2.  Thou shalt delegate that which thou can delegate

  • Another way of putting this is to “only do what only you can do” - Andy Stanley. If at all possible, delegate to your staff things that aren’t “top of license” for you. Some argue this is inefficient. But although a trainee may be very slow at a task the first few times you assign it to them, eventually they can become proficient at it.
  • How? For a week or two, ask yourself at the start of any given task, “Is there anyone in my organization who could a) benefit from this experience or b) whose job it is to do this?” If the answer is Yes, then find a way to tactfully implement it into their workflow.

3.  Thou shalt lean on digital communications

  • Except e-mail. If you’re following commandment # 1, you may be hard to reach until the afternoon. That’s kind of the point. But what if your study team needs you sooner? That’s where Slack comes in. Or Microsoft Teams. Both make it easy to communicate as needed and when needed, without the formality of e-mail or the intrusion of a phone call.
  • How? Ask your IT team if they have a preferred solution for you to use. If not, try Slack which is free. Maybe just try it out with one or two team members at first.

4.  Thou shalt use an electronic lab notebook

  • This is a must-have, especially when anyone on the team is working remotely. This is where agendas go before meetings, where notes are taken during meetings, and where decisions are documented throughout the progress of a study or manuscript.
  • How? Try Confluence, which is very cheap ($100 per year) for a team < 10 users. It has a point & click user interface, is easy to learn, and makes it easy for a team to stay on the same page while working in different places.

5.  Thine e-mails shall get to the point

  • Write e-mails as if the reader follows the first Commandment. Giving the reader the purpose of the e-mail upfront allows them to triage. If it’s a quick question, they may answer you briefly between meetings. If it’s something that’ll take them time to digest and reply to, they may hold off for now.
  • How? Start off your e-mail with a brief salutation, and in the next sentence explain the purpose of the e-mail. For example, “I’m writing to ask if you’d be willing to join an upcoming grant application.” If there’s more, provide that in a subsequent paragraph. If it takes more than 5 minutes to compose the e-mail, make it a request to meet.

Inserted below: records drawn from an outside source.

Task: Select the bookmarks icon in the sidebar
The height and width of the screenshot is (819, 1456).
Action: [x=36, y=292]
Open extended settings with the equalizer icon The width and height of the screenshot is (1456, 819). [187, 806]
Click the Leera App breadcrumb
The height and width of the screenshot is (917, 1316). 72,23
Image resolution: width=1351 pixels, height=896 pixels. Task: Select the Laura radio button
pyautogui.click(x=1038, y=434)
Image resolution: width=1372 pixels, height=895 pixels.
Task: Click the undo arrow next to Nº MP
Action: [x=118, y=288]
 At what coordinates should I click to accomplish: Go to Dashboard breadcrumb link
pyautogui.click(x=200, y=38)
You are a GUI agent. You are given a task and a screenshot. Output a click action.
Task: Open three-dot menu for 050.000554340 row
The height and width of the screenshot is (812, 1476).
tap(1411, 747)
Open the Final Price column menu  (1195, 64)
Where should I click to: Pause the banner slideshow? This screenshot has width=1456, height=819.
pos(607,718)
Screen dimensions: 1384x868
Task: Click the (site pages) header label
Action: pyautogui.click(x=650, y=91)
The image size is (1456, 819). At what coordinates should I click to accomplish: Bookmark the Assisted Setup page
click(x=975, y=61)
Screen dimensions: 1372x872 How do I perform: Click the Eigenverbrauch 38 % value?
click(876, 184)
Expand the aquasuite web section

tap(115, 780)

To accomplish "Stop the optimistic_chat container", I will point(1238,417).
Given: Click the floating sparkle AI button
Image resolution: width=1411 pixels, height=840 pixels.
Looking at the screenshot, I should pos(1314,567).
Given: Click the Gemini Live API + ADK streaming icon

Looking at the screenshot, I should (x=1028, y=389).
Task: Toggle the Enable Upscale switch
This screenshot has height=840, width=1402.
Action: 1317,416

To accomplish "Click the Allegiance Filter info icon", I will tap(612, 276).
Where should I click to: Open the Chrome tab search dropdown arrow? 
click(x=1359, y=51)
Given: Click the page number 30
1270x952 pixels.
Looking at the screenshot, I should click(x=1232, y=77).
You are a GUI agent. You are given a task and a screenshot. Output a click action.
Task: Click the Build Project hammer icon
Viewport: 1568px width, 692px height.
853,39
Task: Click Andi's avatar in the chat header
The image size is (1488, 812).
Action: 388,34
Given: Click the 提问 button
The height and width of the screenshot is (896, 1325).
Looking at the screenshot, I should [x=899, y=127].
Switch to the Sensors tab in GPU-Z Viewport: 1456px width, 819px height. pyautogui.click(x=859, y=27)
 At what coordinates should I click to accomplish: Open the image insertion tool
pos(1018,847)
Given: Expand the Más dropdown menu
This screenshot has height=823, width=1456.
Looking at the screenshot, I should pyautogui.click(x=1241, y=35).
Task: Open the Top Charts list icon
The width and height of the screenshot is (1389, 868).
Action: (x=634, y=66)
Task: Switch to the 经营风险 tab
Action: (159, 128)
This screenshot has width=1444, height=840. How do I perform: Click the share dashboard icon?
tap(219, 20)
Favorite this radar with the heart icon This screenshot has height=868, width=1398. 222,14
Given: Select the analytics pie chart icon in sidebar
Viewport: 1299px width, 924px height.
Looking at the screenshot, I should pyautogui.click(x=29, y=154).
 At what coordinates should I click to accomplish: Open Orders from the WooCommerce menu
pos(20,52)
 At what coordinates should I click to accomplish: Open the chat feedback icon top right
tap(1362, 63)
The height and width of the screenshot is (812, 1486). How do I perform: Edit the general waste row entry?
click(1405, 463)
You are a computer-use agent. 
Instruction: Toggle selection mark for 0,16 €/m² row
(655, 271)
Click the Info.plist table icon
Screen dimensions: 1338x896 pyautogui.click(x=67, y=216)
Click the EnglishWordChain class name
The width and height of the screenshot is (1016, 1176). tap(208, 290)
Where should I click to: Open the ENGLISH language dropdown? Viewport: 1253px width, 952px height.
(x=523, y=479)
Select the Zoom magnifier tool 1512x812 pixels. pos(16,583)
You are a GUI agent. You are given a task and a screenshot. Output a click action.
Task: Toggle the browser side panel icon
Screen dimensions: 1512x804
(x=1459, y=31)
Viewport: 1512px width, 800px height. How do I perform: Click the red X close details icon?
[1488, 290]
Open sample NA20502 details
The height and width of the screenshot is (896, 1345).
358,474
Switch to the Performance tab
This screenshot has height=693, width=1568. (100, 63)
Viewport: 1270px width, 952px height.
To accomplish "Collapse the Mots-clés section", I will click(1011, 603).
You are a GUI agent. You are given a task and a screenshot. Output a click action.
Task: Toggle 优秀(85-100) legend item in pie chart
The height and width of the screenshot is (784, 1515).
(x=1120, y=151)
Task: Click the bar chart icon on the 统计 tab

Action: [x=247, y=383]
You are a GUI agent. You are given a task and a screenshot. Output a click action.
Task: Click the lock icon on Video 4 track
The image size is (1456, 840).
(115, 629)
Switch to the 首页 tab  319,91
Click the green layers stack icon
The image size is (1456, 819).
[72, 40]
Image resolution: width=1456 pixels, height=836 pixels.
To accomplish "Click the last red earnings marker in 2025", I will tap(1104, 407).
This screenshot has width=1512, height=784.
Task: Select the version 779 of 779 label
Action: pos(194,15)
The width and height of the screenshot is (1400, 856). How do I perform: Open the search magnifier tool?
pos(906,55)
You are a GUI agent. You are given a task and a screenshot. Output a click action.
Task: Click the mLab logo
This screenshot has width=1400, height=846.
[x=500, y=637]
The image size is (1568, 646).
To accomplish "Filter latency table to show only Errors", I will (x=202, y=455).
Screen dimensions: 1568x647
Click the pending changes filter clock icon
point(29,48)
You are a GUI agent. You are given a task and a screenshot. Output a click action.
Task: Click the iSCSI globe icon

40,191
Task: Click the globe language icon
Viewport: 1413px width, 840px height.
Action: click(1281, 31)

6.  Honor thy private time

  • Allowing work to encroach on private time is particularly easy these days, with your work occurring in your home. Set up a workplace and work hours that will not spill out into the rest of the home or your schedule. Working at all possible hours of the day just because you “can” is a recipe for quick burnout.
  • How? Set a sort of mental barrier between your workplace and home space by only doing work in a certain area and never doing work outside that area. Also, set a limit of what your work hours will be and stick to them.

7.  Thou shalt under-promise and over-deliver

  • Anticipate some disruptions when planning ahead. If it typically takes a month to do something, assume it’ll take two months due to limited ability to communicate and limited productivity if your work environment took a hit.
  • How? Bake in this extra time into your estimates for when you can get stuff done. And practice politely declining stuff you can’t get to soon by explaining you “don’t have the bandwidth at the moment.”

8.  Thou shalt not make things longer more complicated than necessary

  • Like lists of productivity recommendations, for example. If you can get the point across in fewer words, do it.